━━━ PROVIDED TEXT

Re: [galaxy-dev] the multi job splitter

25 Oct 2012

      On Thu, Oct 25, 2012 at 10:35 AM, Jorrit Boekel
<jorrit.boekel@scilifelab.se> wrote:
...
On 10/25/2012 11:25 AM, Peter Cock wrote:
...
I don't quite follow your example, but I can see some (simpler?) cases
for sequencing data - paired splitting of a FASTA + QUAL file, or
paired splitting of two FASTQ files (forward and reverse reads). Here
the sequence files can be broken up into any size (e.g. split in four,
or divided into batches of 10000, but not split based on size on disk),
as long as the pairing is preserved.
i.e. Given FASTA and QUAL for read1, read2, ...., read100000 then
if the FASTA file is split into read1, read2, ...., read1000 as the first
chunk, then the first QUAL chunk must also have the same one
thousand reads.
(In these examples the pairing should be verifiable via the read
names, so errors should be easy to catch - I don't know if you have
that luxury in your situation).
What you describe is pretty much the same as my situation, except that I
don't have two large single input files as your fastq files, but two sets of
the same number of files stored in the composite file directories
(galaxy/database/files/000/dataset_x_files ). I keep the files matched by
keeping a _task_%d suffix to their names. So each task is matched with its
correct counterpart with the same number.
My question is still though if it would be bad to not raise an exception
when different filetypes are split in the same job.

━━━━━━

= STATED PROBLEM A =
Name every sequence file format mentioned in the splitter thread.
= STATED PROBLEM B =
Answer these questions from the splitter thread, one per line:
(i) What date does it carry?
(ii) What suffix on the file names keeps the files matched?
(iii) What should make the pairing in the sequencing examples verifiable?
= STATED PROBLEM C =
Summarize the splitter thread in two sentences.

━━━ DATA LINES

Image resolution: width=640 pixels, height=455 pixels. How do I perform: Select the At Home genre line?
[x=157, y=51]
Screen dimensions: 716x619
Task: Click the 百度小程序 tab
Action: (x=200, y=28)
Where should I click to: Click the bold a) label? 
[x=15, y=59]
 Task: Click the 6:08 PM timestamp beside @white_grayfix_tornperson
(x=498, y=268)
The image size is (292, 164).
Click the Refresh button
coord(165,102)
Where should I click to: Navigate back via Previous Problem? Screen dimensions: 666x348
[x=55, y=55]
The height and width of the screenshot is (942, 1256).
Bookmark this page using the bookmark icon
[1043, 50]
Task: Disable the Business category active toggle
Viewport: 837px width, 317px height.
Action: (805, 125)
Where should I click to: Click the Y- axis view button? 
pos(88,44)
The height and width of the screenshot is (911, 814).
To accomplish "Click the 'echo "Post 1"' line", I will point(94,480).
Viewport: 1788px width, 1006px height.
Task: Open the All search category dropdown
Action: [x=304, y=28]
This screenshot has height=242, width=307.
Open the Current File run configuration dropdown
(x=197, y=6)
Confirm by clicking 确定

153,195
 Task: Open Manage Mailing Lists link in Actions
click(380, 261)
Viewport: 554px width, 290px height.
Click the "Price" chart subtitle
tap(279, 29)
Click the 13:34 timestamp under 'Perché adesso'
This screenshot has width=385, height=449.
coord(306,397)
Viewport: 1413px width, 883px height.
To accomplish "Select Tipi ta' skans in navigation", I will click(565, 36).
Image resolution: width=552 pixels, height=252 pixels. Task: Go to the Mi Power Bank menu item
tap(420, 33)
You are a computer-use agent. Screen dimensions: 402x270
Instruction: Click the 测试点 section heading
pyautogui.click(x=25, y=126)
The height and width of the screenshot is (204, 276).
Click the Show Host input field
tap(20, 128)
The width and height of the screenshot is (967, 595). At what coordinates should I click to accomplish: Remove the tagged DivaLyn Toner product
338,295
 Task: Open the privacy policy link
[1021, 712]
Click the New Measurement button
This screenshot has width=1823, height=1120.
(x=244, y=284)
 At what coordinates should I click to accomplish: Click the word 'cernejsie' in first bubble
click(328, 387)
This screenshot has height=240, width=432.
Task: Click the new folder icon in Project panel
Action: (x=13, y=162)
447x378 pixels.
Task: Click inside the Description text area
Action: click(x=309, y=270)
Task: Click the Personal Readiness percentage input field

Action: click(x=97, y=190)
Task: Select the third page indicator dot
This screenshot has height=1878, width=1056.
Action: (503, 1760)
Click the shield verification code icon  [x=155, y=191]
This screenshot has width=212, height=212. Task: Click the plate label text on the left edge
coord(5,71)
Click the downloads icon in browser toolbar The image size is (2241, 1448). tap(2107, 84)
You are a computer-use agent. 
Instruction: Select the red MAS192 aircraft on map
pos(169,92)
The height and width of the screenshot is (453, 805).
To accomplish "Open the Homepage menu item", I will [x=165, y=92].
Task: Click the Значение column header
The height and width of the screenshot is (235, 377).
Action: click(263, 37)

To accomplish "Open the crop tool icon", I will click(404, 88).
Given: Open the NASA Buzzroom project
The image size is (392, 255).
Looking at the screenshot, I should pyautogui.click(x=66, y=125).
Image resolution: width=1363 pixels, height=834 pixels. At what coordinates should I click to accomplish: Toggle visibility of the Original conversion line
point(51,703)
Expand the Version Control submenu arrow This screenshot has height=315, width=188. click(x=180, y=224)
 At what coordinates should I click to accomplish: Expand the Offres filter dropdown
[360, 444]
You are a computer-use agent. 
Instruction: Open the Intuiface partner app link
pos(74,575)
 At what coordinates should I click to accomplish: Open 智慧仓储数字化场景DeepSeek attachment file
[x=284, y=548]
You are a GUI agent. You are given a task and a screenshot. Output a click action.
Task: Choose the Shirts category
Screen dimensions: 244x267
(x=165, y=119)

━━━━━━

= EXERCISE SOLUTION A =
FASTA, QUAL, FASTQ

= EXERCISE SOLUTION B =
(i) 25 Oct 2012
(ii) A _task_%d suffix
(iii) The read names

= EXERCISE SOLUTION C =
One message describes paired splitting of sequencing data, such as a FASTA file with a QUAL file or two FASTQ files, where the files can be split into any size as long as the pairing is preserved. The reply describes a similar case with two sets of the same number of files matched by a _task_%d suffix, and asks whether it would be bad not to raise an exception when different filetypes are split in the same job.